4. Gene Expression Quantification (for RNA sequencing): This step identifies expression levels of genes such as differentially expressed genes and gene regulation in biological data using RNA sequencing methods. Normalization methods such as RPKM (Reads Per Kilobase per Million mapped reads) or TPM (Transcripts Per Million) can be used to compare the expression levels of genes between different samples. Using visualization tools such as heatmaps, volcano plots, and scatter plots, gene expression data can be displayed for studying biological significance.

5. Post-processing and Annotation: Post-processing steps are performed to improve the quality and interpretability of the results. Databases like dbSNP, ClinVar, and COSMIC are commonly used for variant annotation. This step helps to identify biological pathways and functional genes by gene expression changes or variant occurrences in each sequence.

6. Downstream analysis: This step depends on primary data obtained from read alignment, variant calling, gene expression quantification, and annotation for providing meaningful insights into experimental data. It uses bioinformatics tools, statistical methods, and visualization processes for extracting high-throughput sequencing data. This step is crucial for identifying potential targets for therapeutic approaches.

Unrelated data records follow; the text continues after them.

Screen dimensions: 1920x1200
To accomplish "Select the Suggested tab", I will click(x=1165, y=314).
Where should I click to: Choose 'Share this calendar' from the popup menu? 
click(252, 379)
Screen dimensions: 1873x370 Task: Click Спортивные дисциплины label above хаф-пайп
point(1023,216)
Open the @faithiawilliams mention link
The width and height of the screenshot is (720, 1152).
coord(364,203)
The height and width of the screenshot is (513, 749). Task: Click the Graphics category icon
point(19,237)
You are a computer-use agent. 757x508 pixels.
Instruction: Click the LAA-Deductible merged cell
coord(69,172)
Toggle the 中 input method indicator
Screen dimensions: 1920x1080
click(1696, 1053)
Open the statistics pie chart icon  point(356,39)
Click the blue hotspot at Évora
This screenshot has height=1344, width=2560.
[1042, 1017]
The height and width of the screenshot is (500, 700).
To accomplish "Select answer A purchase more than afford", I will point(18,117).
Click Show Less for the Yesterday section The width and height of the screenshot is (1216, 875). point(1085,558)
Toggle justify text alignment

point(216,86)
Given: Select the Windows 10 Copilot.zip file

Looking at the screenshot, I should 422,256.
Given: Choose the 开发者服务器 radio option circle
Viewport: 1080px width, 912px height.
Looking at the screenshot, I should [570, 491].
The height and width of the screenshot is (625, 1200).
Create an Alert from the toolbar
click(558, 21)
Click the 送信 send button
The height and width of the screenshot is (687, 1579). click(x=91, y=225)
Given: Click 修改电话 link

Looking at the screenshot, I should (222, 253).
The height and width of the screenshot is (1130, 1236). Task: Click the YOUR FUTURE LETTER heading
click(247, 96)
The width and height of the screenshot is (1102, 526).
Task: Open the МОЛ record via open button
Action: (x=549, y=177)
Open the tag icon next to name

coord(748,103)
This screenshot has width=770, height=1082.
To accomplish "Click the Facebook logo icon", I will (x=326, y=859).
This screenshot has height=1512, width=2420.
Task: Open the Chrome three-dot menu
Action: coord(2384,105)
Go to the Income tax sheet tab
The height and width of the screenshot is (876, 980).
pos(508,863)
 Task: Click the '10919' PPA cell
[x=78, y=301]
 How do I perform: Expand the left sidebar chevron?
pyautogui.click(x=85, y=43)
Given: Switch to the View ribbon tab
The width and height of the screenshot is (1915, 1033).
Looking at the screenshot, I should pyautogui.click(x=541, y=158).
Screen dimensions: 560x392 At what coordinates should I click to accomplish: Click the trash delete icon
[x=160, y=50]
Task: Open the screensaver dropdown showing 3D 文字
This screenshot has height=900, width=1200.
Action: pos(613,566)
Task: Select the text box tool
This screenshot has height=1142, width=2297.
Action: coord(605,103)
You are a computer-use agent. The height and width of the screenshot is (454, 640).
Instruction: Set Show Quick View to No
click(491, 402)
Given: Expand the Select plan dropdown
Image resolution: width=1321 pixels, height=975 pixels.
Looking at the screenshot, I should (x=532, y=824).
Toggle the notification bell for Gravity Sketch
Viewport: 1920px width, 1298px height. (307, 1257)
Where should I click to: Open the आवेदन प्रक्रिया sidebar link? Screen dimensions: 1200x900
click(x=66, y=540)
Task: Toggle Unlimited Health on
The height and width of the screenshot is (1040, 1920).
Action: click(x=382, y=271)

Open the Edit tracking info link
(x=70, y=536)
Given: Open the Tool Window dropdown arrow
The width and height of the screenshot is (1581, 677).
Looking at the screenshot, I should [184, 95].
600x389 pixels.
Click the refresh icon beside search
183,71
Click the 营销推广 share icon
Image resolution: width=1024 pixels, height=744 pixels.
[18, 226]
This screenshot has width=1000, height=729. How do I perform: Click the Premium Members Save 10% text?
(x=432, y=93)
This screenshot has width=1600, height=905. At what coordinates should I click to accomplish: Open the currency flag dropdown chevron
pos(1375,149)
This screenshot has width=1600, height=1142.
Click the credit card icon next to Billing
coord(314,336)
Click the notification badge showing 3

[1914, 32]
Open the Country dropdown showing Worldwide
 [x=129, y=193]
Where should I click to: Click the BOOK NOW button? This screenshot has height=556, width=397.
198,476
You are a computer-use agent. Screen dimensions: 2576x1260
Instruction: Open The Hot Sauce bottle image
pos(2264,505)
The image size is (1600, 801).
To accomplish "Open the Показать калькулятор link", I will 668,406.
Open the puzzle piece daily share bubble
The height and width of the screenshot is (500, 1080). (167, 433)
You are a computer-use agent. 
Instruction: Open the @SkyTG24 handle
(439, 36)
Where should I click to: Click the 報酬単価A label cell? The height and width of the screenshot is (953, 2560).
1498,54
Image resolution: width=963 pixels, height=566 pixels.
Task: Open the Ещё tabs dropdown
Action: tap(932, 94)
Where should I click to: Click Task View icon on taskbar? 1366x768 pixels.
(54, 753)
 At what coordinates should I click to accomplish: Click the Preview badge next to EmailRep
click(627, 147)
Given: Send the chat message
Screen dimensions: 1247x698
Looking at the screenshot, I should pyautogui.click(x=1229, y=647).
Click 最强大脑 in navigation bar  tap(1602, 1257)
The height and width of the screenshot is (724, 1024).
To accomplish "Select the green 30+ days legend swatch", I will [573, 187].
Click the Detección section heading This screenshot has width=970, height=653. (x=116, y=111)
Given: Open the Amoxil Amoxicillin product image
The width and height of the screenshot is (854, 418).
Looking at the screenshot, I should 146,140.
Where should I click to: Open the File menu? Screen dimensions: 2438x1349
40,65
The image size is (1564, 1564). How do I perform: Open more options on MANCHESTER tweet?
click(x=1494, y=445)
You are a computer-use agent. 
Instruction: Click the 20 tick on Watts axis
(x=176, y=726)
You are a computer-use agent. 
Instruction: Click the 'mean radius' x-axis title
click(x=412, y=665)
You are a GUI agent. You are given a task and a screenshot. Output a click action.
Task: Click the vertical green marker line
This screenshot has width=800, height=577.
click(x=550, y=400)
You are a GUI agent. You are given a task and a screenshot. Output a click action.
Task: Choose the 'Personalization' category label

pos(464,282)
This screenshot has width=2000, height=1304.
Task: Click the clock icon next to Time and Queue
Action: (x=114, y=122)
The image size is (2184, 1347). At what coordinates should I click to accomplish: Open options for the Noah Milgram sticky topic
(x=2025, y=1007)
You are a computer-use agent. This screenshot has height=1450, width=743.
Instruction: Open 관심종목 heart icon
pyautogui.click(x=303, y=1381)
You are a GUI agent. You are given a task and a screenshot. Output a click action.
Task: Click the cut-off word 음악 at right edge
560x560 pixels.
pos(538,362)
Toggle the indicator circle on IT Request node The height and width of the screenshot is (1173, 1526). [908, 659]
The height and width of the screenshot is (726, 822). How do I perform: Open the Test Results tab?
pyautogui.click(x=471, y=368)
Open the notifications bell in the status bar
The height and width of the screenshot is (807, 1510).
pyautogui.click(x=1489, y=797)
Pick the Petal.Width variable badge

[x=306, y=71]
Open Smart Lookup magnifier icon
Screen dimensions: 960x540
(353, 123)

7. Integration with Biological Knowledge: This step links the results including annotated genes, genetic variants, differentially expressed genes, genomic locations, protein domains, biological pathways, and many others to generate biologically meaningful interpretations of their results.

Figure 1: NGS data analysis pipeline Adapted from: Kumaran, M., Subramanian, U., & Devarajan, B. (2019). Performance assessment of variant calling pipelines using human whole exome sequencing and simulated data. BMC bioinformatics, 20(1), 1-11.